MINNEAPOLIS — Around 2 p.m. local time Friday, with his right leg stretched out and swathed in ice, Braden Smith was asked yet again about the moment that had aged Purdue men’s basketball fans to a disturbing degree. Because the inquiring mind belonged to teammate Chase Martin and not a media member milling about the locker room, this version was a little more blunt and a little less sanitized.
He drove to the rim. Michigan State’s Tyson Walker swiped down hard. Walker missed the ball and hit Smith’s leg. The contact hyperextended his knee. In conclusion?
“That s— hurt,” Smith declared.
Were you in need of oxygen at the time, the Target Center was the place to be, as anyone with a passing interest in the Boilermakers ceased breathing for a while. All is well after a 67-62 win in the Big Ten tournament quarterfinals. But not before scare piled upon scare, not before an All-Big Ten bellwether hopped off the floor and crumpled to the ground, not before these poor souls in black and gold wondered what they’d done to deserve this.
Badgers in the semis.

**Data provided:**
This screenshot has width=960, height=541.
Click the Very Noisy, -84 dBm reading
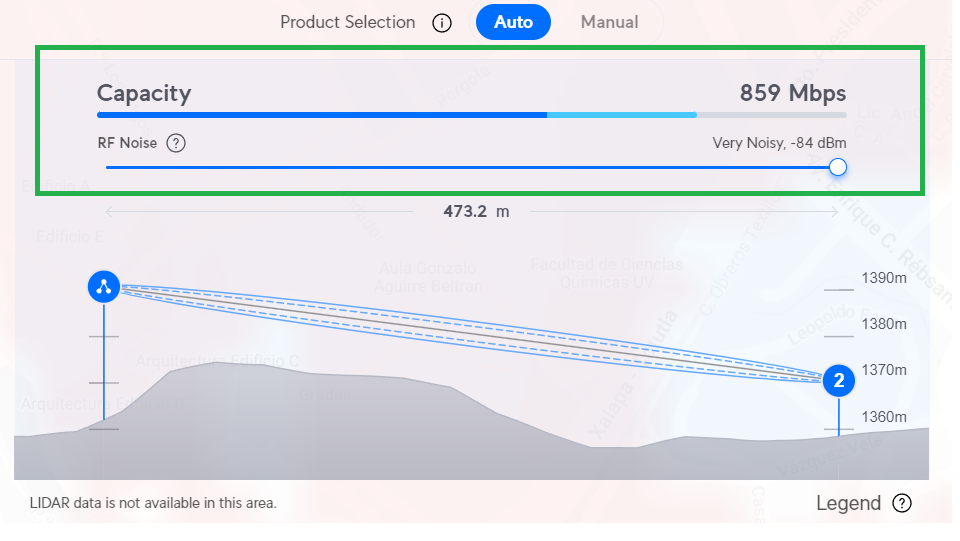(x=779, y=143)
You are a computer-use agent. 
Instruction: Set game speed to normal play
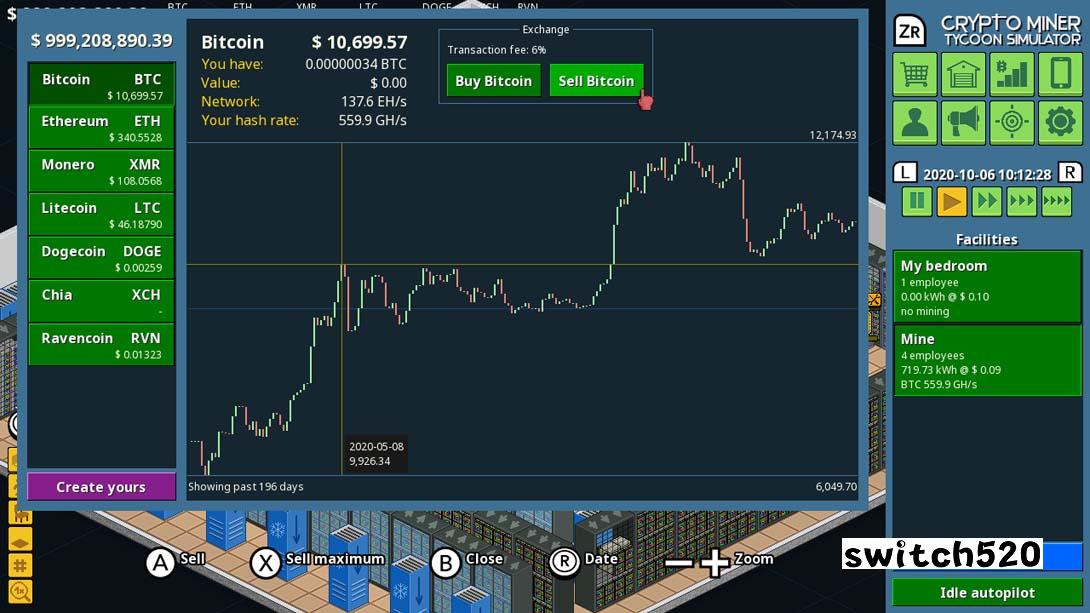coord(951,202)
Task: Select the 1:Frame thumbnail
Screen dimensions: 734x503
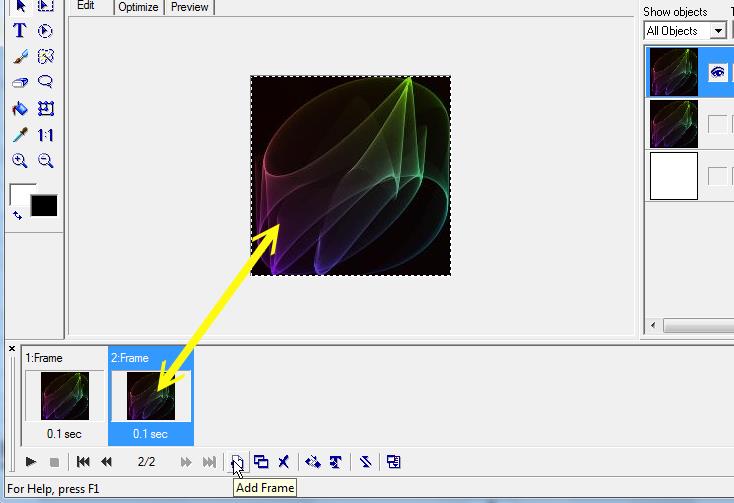Action: [x=64, y=395]
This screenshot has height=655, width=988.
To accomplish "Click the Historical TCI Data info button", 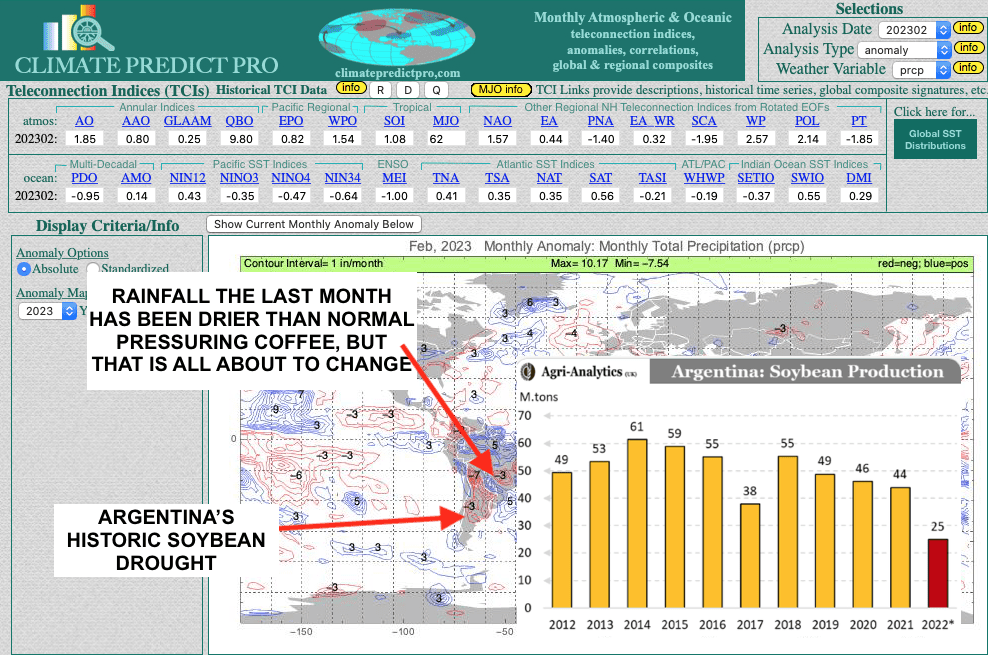I will pos(350,89).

**Task requirements:**
1. In the article about Purdue's Big Ten tournament game, what was the final score of the quarterfinal win?
2. Rewrite the article about Purdue's Big Ten tournament game starting at "He drove to" and ending at "to deserve this.", swapping "knee" for "ankle".

**List of solutions:**
1. 67-62

2.
He drove to the rim. Michigan State’s Tyson Walker swiped down hard. Walker missed the ball and hit Smith’s leg. The contact hyperextended his ankle. In conclusion?
“That s— hurt,” Smith declared.
Were you in need of oxygen at the time, the Target Center was the place to be, as anyone with a passing interest in the Boilermakers ceased breathing for a while. All is well after a 67-62 win in the Big Ten tournament quarterfinals. But not before scare piled upon scare, not before an All-Big Ten bellwether hopped off the floor and crumpled to the ground, not before these poor souls in black and gold wondered what they’d done to deserve this.